====== Material for this exercise

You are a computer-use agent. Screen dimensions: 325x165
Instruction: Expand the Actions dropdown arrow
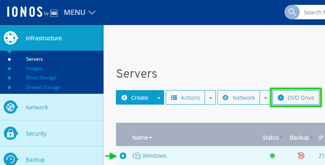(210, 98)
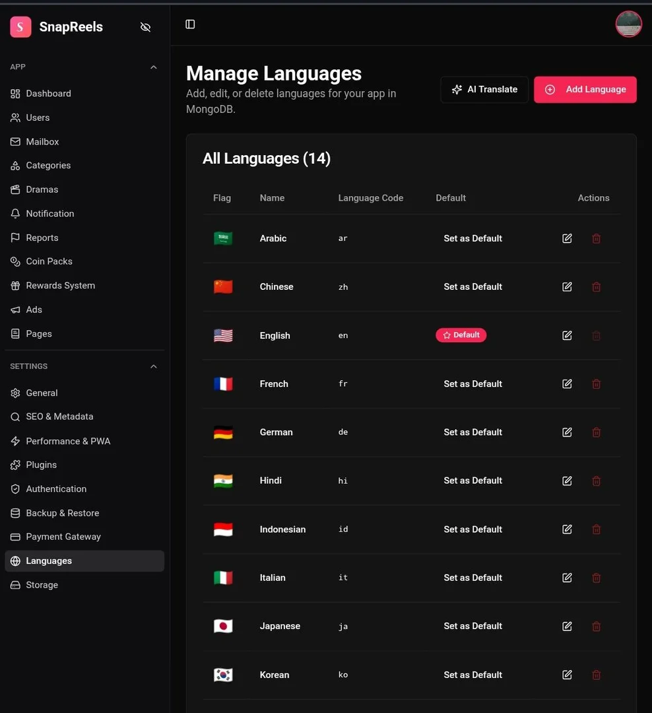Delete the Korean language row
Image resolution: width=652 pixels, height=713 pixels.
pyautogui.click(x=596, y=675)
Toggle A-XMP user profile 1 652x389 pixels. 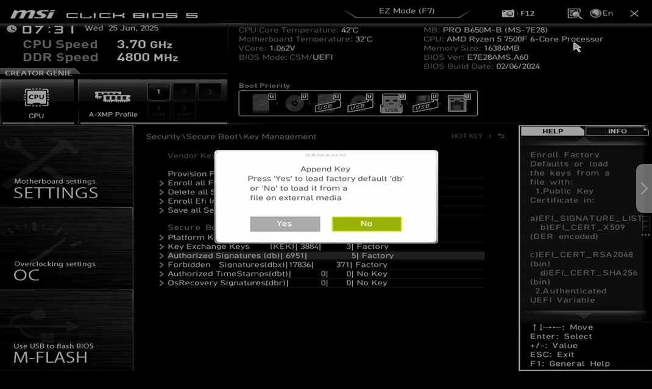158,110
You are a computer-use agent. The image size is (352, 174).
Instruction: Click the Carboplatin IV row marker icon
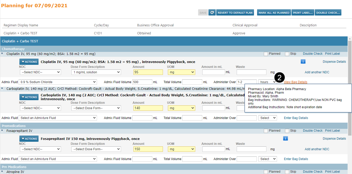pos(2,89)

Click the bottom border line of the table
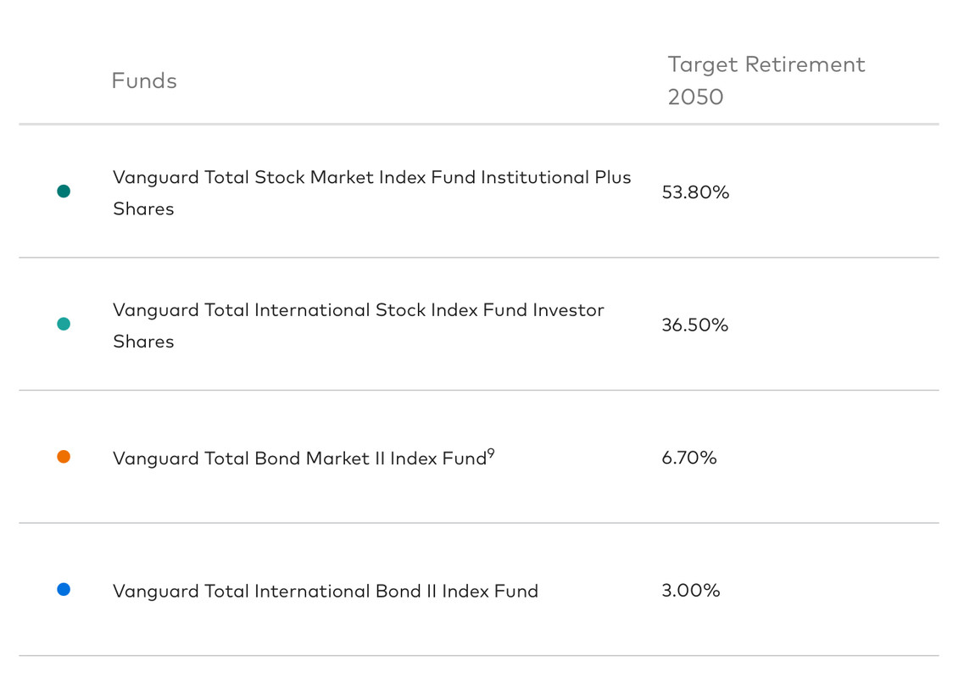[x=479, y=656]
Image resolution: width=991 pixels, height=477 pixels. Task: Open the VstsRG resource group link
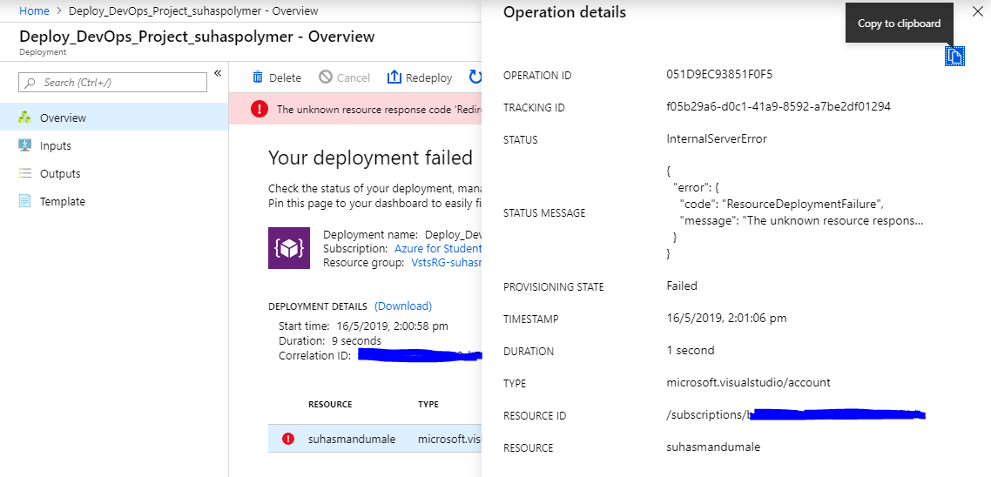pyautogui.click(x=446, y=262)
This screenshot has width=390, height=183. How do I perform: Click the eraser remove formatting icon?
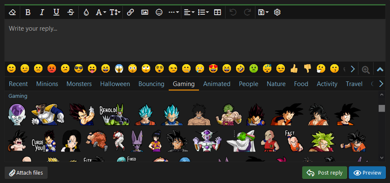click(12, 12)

============
====== Material for this exercise

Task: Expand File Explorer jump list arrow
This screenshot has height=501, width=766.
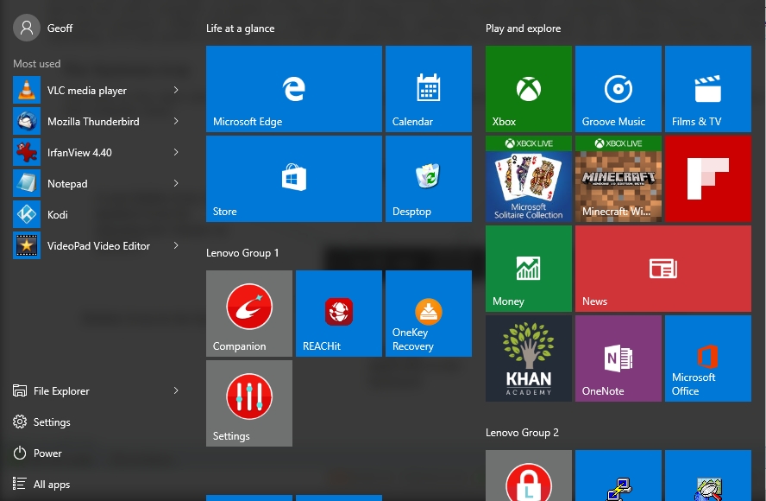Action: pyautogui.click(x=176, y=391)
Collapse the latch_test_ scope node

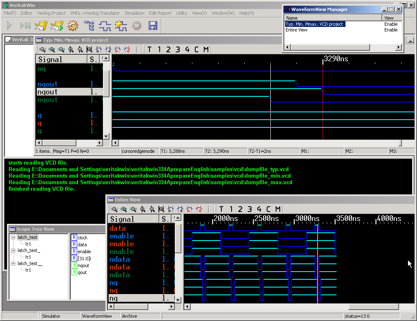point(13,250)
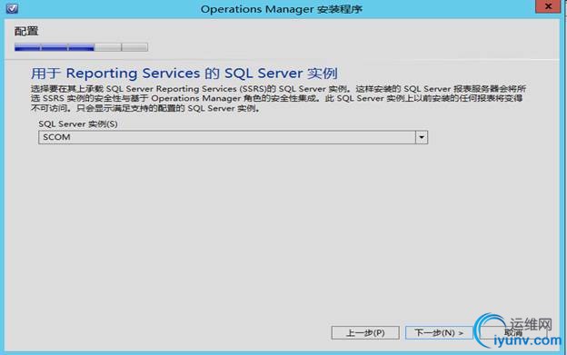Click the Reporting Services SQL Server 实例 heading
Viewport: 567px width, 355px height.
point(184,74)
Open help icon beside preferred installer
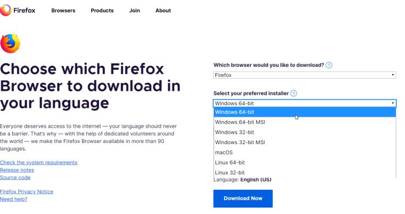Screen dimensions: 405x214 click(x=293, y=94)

============
====== Material for this exercise

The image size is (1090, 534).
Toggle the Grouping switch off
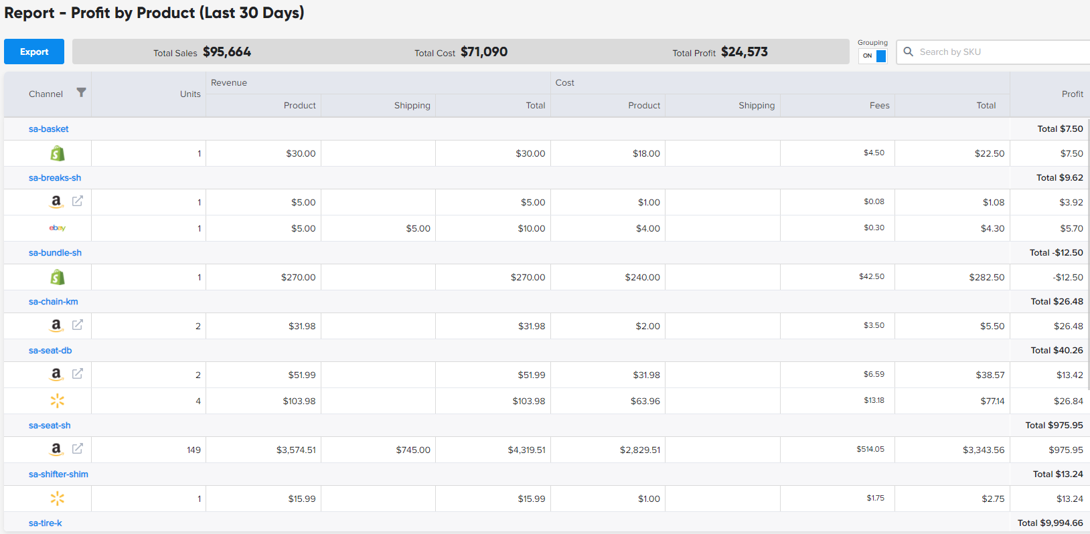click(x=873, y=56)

============

● Work to be completed
Retrieve each line of the data in which the word "agent" can be found.

● Task response
You are a computer-use agent. Screen dimensions: 325x165
You are a computer-use agent. The image size is (352, 174).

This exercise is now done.